RB450G and Webproxy

Hello,
I’ve a RB450G and I enable the WebProxy, and I’ve two questions:
-Can I install a 16GB SD card on it?
-How many concurrent users can manage the RB450G’s web proxy?

Because I’m using only one PC for testing, and sometimes when I use the webproxy the CPU load is near 100%.

Best regards

read the docs and other posts about web proxy.

The SD cards is NOT recommended to use web proxy on it.

You should use a hard disk to do that.

And Can I connect a HDD to my RB450G?? I think no…right?

no, you can’t, but microSD you can use fine with an average sized proxy.

Hello Normis,
thanknyou for you reply. Why microSD instead of SD card? Any special recommendation lije a specific brand or model?

My idea is to have a 8 or 16gb proxy.
Thank you
best regards

  1. microSD is smaller, and easier to place on a routerboard
  2. list of user tested cards: http://wiki.mikrotik.com/wiki/Supported_Hardware#Memory_cards

Wow…you reply really fast, thanks
OK, I will look for a recommended card in the link.
Another question, is there a way to reduce the CPU usage of the proxy, because with only one computer behind the mikrotik sometimes the CPU runs near 100% when I’m using the web proxy.

Best regards

Hello Normis!

How it is possible to use microSD card, if cycle of writing allow only 10000 time?

10,000 write cycles would indicate a very bad card manufacturer. But even then, I guess it’s just a definition of ‘average sized proxy’.

10,000 is probably accurate and one of the dirty secrets of the industry.

Show me a higher write cycles microSDHC card.

Sandisk microSDHC cards use mlc nand flash technology.

mlc based flash has 10,000 average write cycles. slc flash has 100,000 average write cycles.

I don’t think they make slc microSD cards any more.

Tom

Point taken. Still, 10,000 write cycles on a 16GB card may be sufficient for a proxy that isn’t too busy. If the proxy fills up the entire card before rewriting sectors it could do so once every day for 27 years.

remember that this is 10000 writes per sector, not per card. and the writes don’t go to the same sector sequentially …

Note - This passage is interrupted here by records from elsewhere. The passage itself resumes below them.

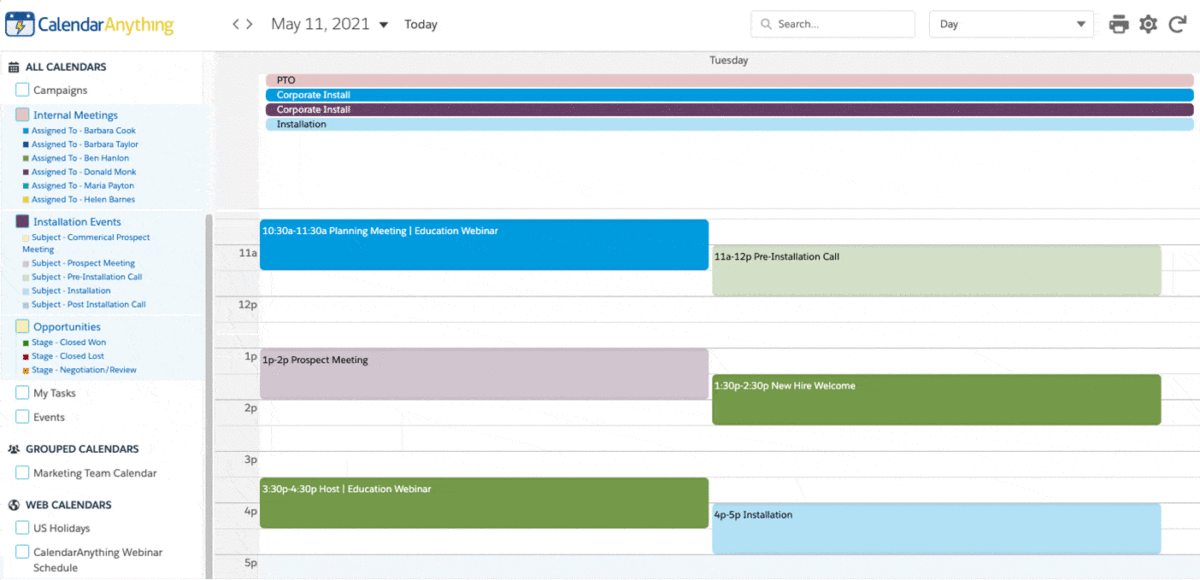Click the print calendar icon
Screen dimensions: 1200x580
coord(1119,24)
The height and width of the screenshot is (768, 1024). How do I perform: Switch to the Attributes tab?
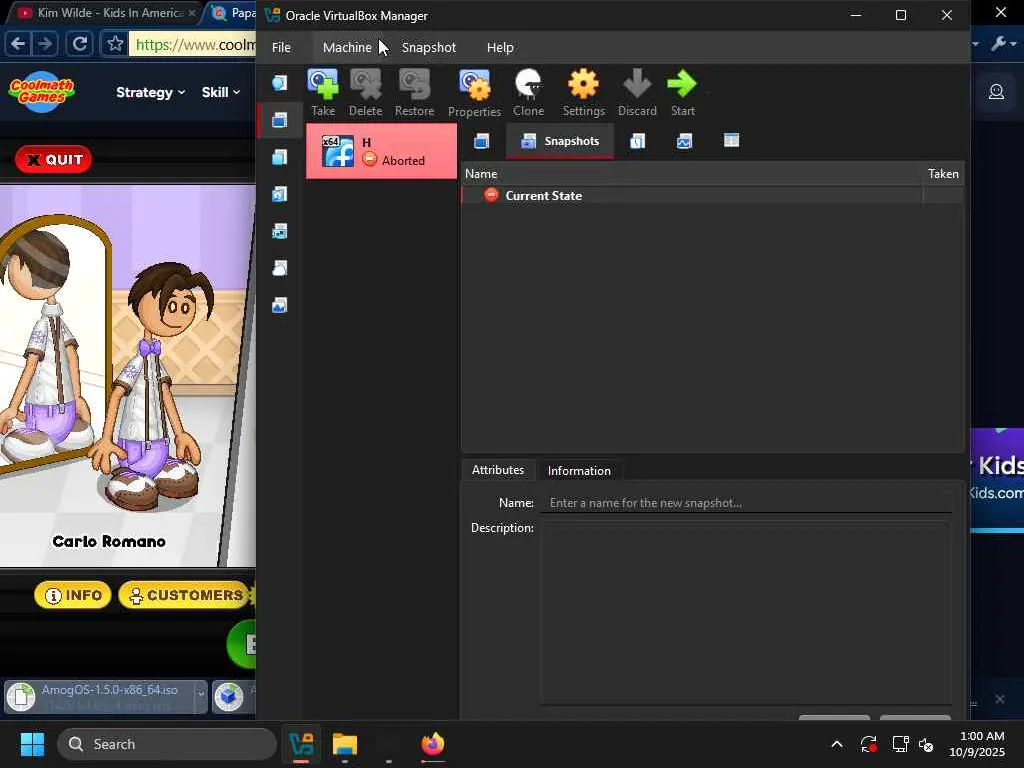pyautogui.click(x=497, y=470)
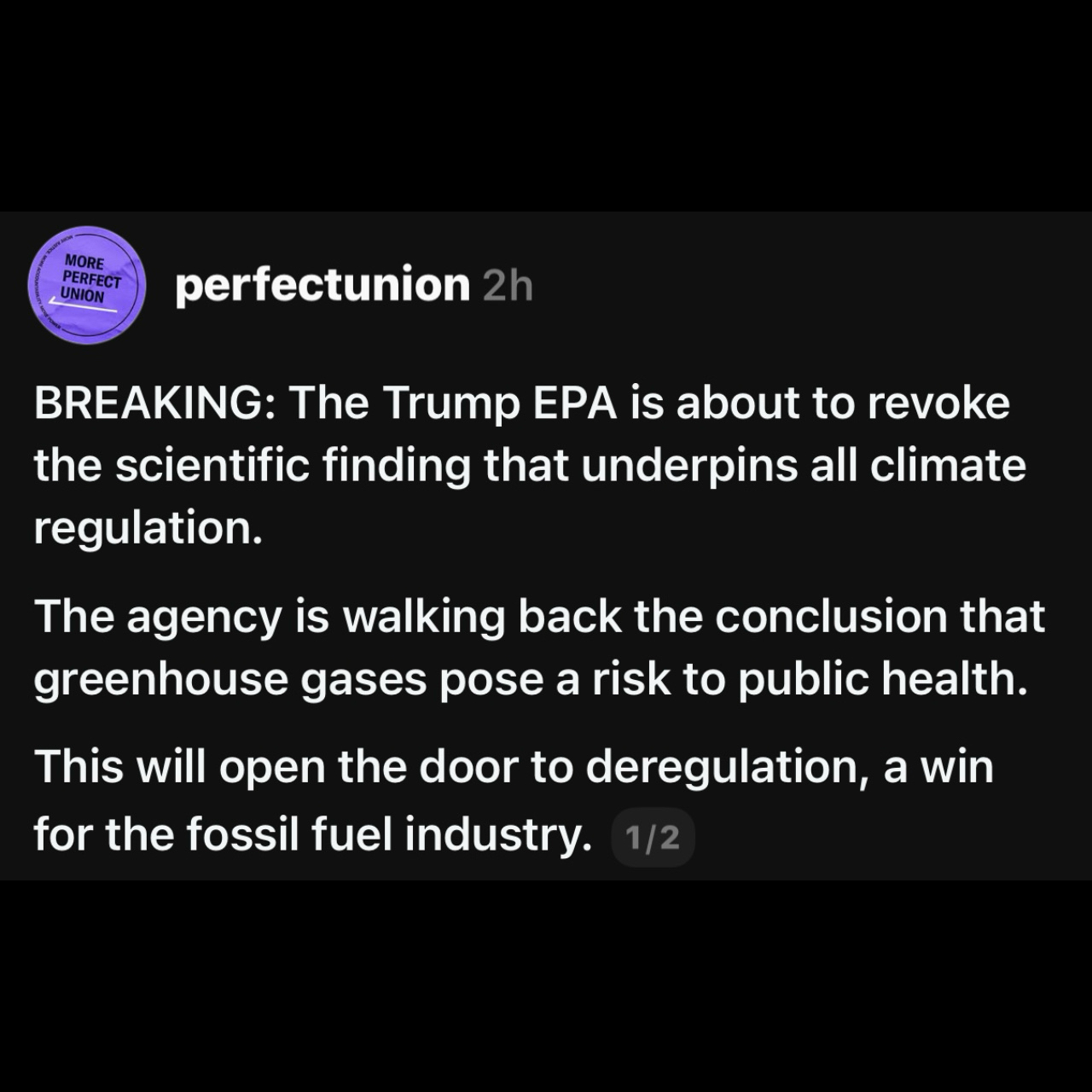Click the word underpins in the post

pos(689,467)
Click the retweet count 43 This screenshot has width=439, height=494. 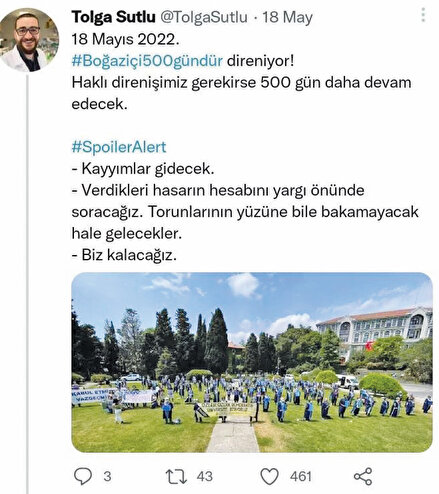204,476
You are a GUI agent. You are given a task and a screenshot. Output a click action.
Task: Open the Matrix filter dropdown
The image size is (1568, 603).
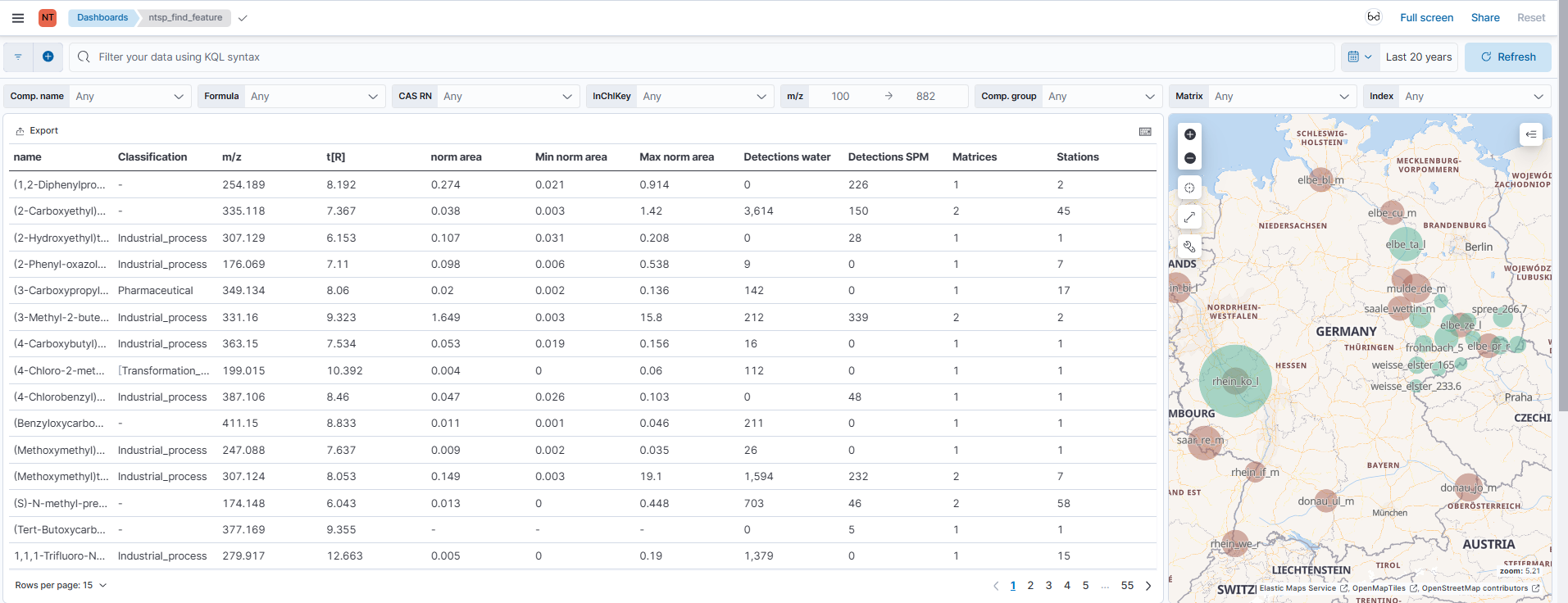pyautogui.click(x=1279, y=97)
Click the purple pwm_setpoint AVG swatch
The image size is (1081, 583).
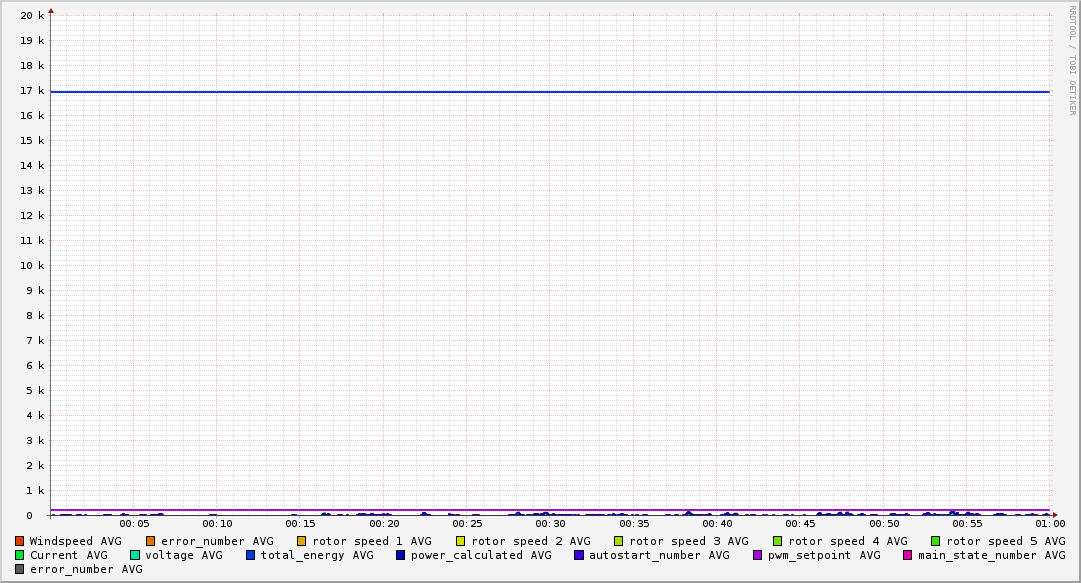coord(758,555)
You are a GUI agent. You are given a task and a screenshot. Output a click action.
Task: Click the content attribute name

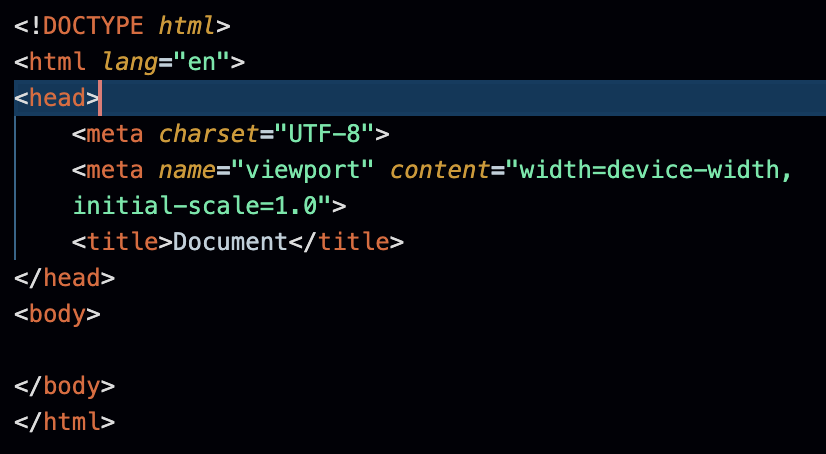pos(440,170)
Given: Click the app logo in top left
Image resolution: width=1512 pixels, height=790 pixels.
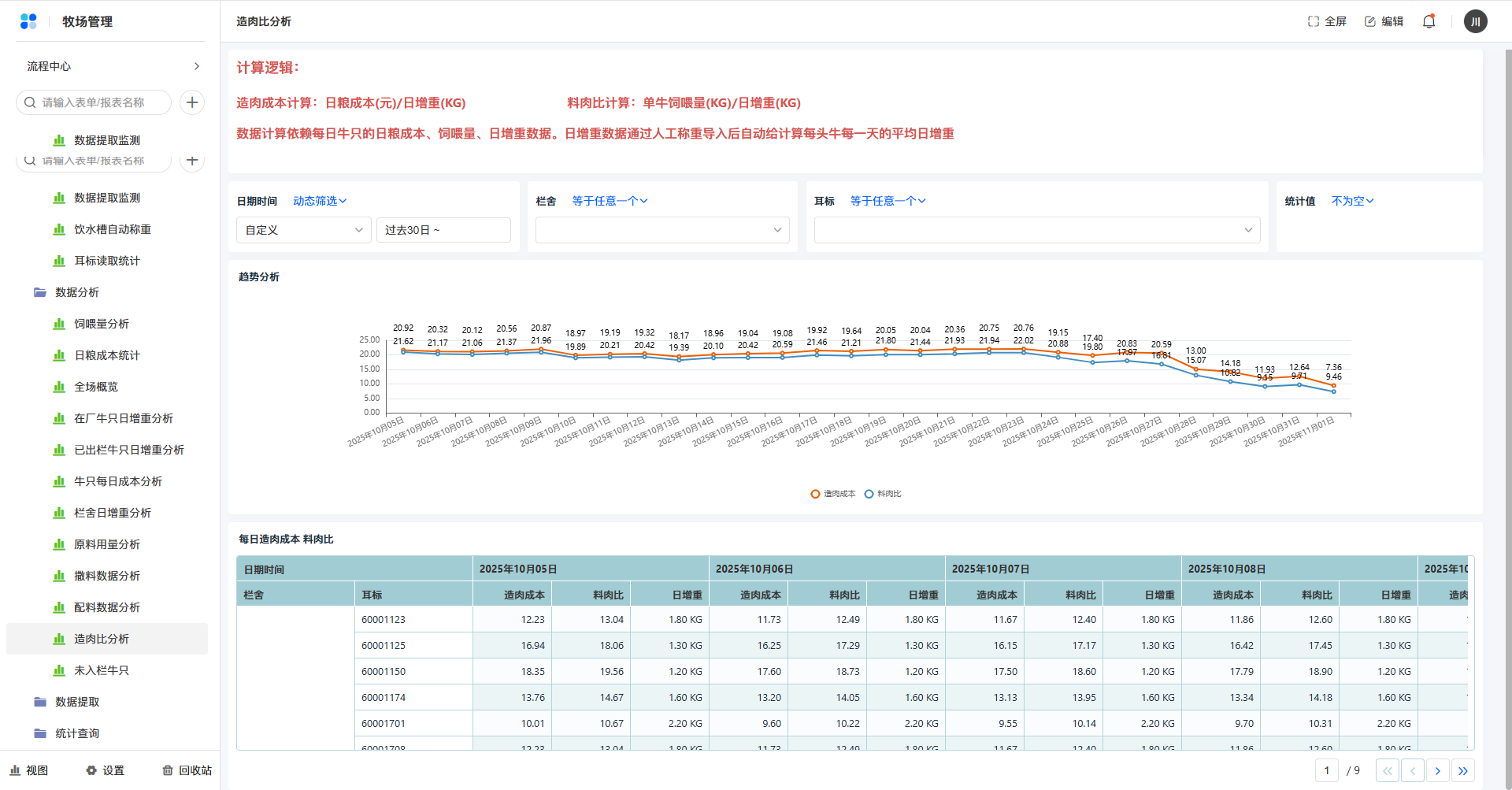Looking at the screenshot, I should [x=28, y=21].
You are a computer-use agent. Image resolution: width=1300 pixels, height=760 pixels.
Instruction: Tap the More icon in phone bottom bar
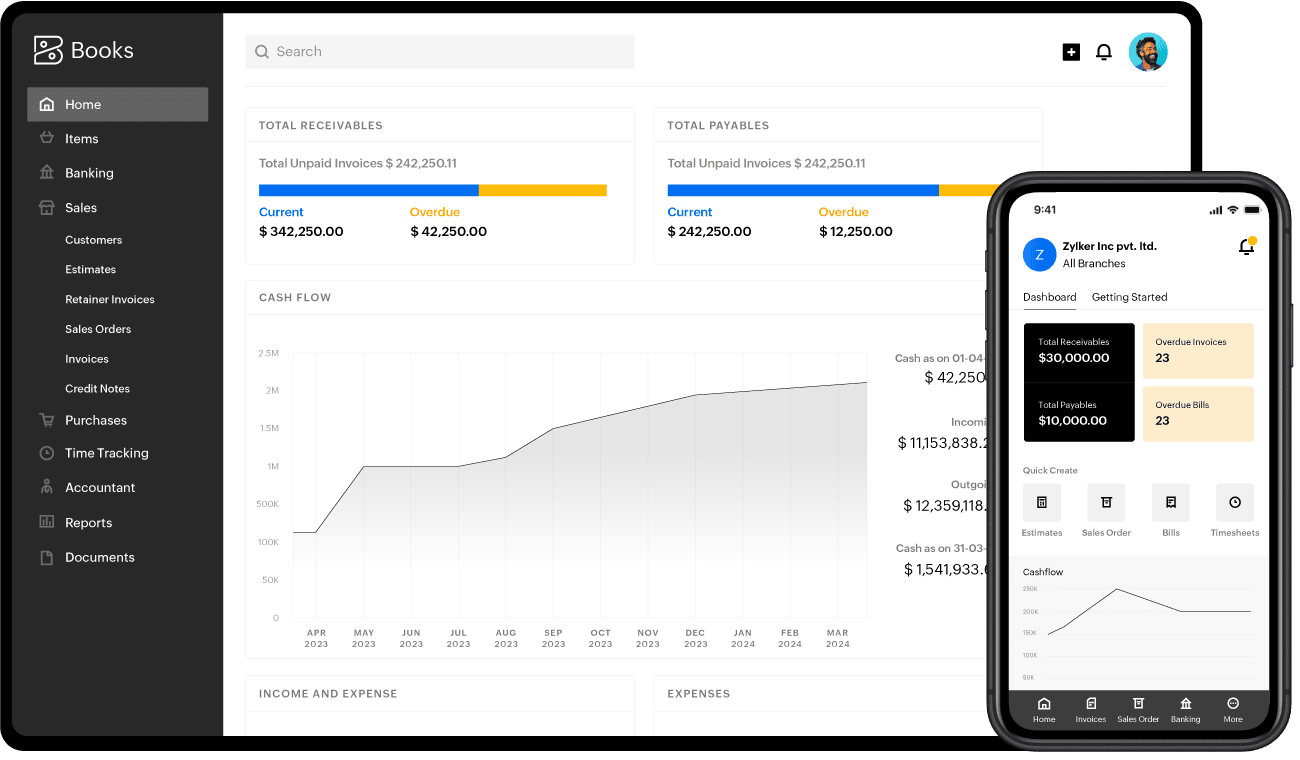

we actually ran some tests on this a while back. the conclusion was that it’s hard to kill a card just because it’s write cycle limitations. however, if you repeatedly write to the same sector, then yes.

The way that manufacturers deal with the management of write endurance internally within their products varies, but they all have the common theme of scoring how many times a block of memory has been written to, and then reallocating physical blocks to logical blocks dynamically and transparently to spread the load across the whole disk. In a well designed flash disk you would have to write to the whole disk the endurance number of cycles to be in danger.

SiliconSystems has a patented algorithm which delivers a lifetime which it claims is better than simplistic wear levelling. As of 30 Mar 2009, SiliconSystems Inc. (not to be confused with Silicon Systems Inc.) was acquired by Western Digital Corp. Another manufacturer Adtron actually has a percentage of spare flash blocks in the disk which are invisible to the host interface and don’t show up as spare storage. But internally when blocks get close to the limit, the data is transparently switched over to the spare parts of the disk to give an additional breathing space.